======== RECORDS SHOWN

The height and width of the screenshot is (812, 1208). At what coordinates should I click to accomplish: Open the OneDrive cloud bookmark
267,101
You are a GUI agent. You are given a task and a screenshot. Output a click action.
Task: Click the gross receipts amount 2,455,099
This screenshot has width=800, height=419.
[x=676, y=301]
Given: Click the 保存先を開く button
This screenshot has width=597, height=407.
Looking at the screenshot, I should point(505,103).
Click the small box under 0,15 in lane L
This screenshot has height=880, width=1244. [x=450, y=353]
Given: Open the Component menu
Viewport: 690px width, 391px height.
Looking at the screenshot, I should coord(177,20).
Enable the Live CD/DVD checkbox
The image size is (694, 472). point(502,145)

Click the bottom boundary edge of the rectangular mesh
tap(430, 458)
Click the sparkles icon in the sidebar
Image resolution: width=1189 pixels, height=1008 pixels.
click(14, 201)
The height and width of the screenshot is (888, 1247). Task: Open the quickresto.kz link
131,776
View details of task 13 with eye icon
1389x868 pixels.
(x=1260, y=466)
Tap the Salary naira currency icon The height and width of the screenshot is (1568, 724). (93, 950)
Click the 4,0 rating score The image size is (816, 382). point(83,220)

================

**EXERCISE INSTRUCTIONS**
Within the material above, transcribe exactly the lines that run from the line holding "Given: Click the 保存先を開く button" through the line holding "Given: Open the Component menu".

**TASK OUTPUT**
Given: Click the 保存先を開く button
This screenshot has width=597, height=407.
Looking at the screenshot, I should point(505,103).
Click the small box under 0,15 in lane L
This screenshot has height=880, width=1244. [x=450, y=353]
Given: Open the Component menu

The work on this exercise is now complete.